Getting around your community is a right not a privilege

Transportation systems have been historically marred by inequality. Veronica O. Davis is a civil engineer, planner, public speaker and community activist. She joins host Krys Boyd to discuss how we should measure success by counting how we move people instead of vehicles – and about how we might take a more human-centric approach to urban planning. Her book is “Inclusive Transportation: A Manifesto for Repairing Divided Communities.”


What we can learn from foreign urban planning

By Shaunessy Renker, Think Intern

The contrast between the transportation systems in foreign countries and the United States is stark. Civil engineers have argued that urban planning in the U.S. has proven to fail at centering humans and their ability to move around the metropolitan landscape in which they live.
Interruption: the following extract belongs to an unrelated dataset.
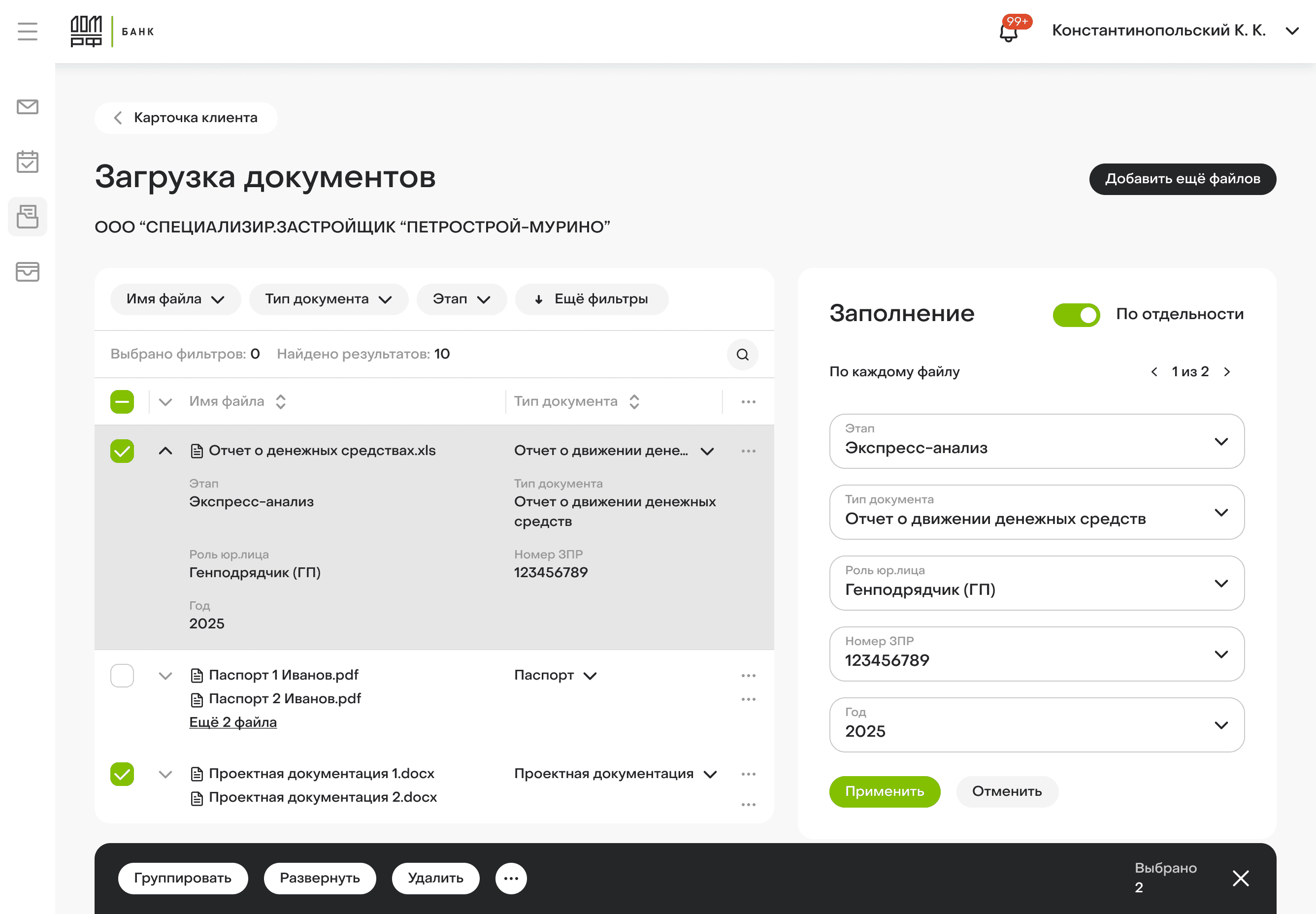The image size is (1316, 914).
Task: Open the Год dropdown field
Action: (1036, 724)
The thought is poor executive decisions have resulted in the isolation of communities and the heavy reliance on automobiles. But Veronica O. Davis, author of “Inclusive Transportation,” says that a solution to this regression is feasible, especially after visiting countries whose urban planning has been highly successful.

“I shared in the book my travels to Antigua, Guatemala as well as Brussels in Belgium and in those cases it is very pedestrian-centric,” says Davis. “It is very great to be able to navigate without having to have a vehicle to get around…many of us vacation in these places where it is a great experience to be able to walk, roll, bike around a city and be able to absorb that city and that culture while you’re there.”

She notes that urban settlements in parts of Europe generally do not sprawl nearly as much as they do in the United States and most highways abroad have two or three lanes. Investing and shifting priorities in transportation planning takes up much less space than if every civilian in sitting in their own individual vehicle.

Civil planners look at data and projections on population, employment, density, etc. in order to account for their city’s growth in the transportation network. However, sometimes simply looking at the numbers can be hazardous in that the solution they initially arrive upon to accommodate factors such as traffic is widening roads and highways. This takes a toll on local businesses and housing. Davis has a call-to-action:

“What if we had an audacious goal that says we want to get rid of half of the pavement in the street in the next 30 years? What then does the city look like?” she says. “If we’re going to have less space available, we have to move more people more efficiently and that gets you to high-capacity transit, better sidewalks, better bike lanes to facilitate movement.”

Davis argues that some of the reasons why bike lanes have not been implemented in the U.S. to the extent that they have been other countries is because priorities in urban planning are muddled and focused on widening roads or constructing new highways. The focus in marking bike lanes is primarily geared toward commute to and from business districts, not the trips we take to grocery stores, schools, etc. With the larger vehicles we have in America, Veronica Davis says “we need to have a standard of high comfort” so that more civilians will feel safe enough to utilize bike lanes, particularly children.

“We don’t know, particularly with technology, what the future looks like. So why not get to a vision of what we want the future to be?” Davis says. “Dan Reid, a colleague from the Maryland area, has a fantastic test called the ice cream test. And that is a child should be able to go and get an ice cream cone and walk home with it before it melts. So, part of that is the transportation side of it that a child feels confident and safe to be able to navigate from the ice cream shop to home.”